Jesus tells the crowd to pay attention to these signs of hope, no matter how small, even if they show up as simply a leaf beginning to bud.  When the world seems like its chaos is running out of control, he tells them to stand up and raise their heads, trusting that signs of redemption and hope can and will be found.  He urges them and us to stay alert that we do not allow our hearts to be weighted down by the lure of cynicism or a nihilistic view of life that has given up on the possibilities that hope envisions. 

Hope is essential, but that doesn’t mean it is easy.

Again, Moltmann becomes instructive in this regard.  He writes, “Those who hope in Christ can no longer put up with reality as it is, but begin to suffer under it, to contradict it.  Peace with God means conflict with the world, for the goad of the promised future stabs inexorably into the flesh of every unfulfilled present.” 

I love that last sentence, and it bears repeating: The goad of the promised future stabs inexorably into the flesh of every unfulfilled present. 

Hope is essential because it births new life in and through us over and over again. 

We begin Advent with a hope that echoes the grand promises of the Kin-dom of God and reverberates toward the heartbeats of new life.  We sing our songs of hope and tell our stories of promise over and over because, just like Orpheus, they are able to bring the world alive once more. 

The lyrics I quoted at the beginning of this sermon spoke of hope, but in the context of the show, they are sung not by Orpheus but by the ensemble that Orpheus has inspired with his song.  The songs of hope that we sing and the signs of promise that we point toward have the power to inspire not just ourselves but others who may, in turn, someday inspire us when we are in our hour of greatest need. 

This is why we sing these songs and tell these stories over and over again.  Hope is essential, and if we hold on wherever and however we can, we just might find that the story winds up a little closer to where we need it to be.

So this Advent, let us sing our songs of hope once more.  Let us sing a song of a world where refugees and immigrants are treated with justice and hospitality.  Let us tell our stories of a world where capital punishment no longer exists.  Let us write the poems and dance the dances and paint the pictures that give us visions of a world where no one is made to feel like they are alone. 

But more importantly, let us allow those visions of hope to pull us toward them, little by little.

And whether we ever reach anything that feels like a happily ever after or not, let us sing those songs over and over again because we know that hope is essential. 

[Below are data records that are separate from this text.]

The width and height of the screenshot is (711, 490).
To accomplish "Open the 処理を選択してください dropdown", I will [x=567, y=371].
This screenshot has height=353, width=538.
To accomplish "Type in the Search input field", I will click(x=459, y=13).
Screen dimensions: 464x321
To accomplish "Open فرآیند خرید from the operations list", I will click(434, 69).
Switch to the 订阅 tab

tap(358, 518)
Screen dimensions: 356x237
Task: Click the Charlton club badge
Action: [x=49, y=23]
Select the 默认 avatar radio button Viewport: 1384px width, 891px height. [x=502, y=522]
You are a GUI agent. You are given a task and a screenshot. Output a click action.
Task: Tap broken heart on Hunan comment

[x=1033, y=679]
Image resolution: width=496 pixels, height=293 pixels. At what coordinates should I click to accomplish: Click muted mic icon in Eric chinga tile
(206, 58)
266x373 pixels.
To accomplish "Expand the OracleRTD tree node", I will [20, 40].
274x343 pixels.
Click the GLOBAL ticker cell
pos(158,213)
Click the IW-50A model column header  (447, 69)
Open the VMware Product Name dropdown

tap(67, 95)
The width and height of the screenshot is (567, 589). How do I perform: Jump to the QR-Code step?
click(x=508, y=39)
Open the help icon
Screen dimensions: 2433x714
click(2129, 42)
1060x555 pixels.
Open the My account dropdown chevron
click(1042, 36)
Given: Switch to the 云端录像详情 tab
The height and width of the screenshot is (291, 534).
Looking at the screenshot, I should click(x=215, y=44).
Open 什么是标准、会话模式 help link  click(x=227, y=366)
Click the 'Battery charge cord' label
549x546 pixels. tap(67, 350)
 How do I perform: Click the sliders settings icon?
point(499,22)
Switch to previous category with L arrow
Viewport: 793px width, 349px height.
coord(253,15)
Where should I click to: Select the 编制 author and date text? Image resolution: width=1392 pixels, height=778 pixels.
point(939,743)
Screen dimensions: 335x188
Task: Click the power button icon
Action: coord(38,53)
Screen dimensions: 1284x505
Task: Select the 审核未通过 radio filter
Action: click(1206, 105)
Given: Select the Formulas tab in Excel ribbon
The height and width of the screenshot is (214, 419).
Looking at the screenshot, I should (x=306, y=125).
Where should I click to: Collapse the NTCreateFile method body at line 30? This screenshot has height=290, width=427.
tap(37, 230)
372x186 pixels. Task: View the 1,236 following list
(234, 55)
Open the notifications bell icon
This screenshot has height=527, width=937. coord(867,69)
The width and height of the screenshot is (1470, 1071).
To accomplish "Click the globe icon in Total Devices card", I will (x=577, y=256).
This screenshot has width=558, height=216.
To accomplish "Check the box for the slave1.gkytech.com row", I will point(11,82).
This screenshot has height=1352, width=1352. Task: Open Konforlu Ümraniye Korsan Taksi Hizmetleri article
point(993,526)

And so, my wish for us is:

  • That we would not be afraid to sing our songs of hope even if the world might think us naive.
  • That we would remember that stories don’t need to have a happily ever after or fit into tidy boxes to be worth telling and retelling.
  • And finally, that we would each find space in the Advent weeks ahead to let some of the nonessentials of the season fall away so that we may lean into hope.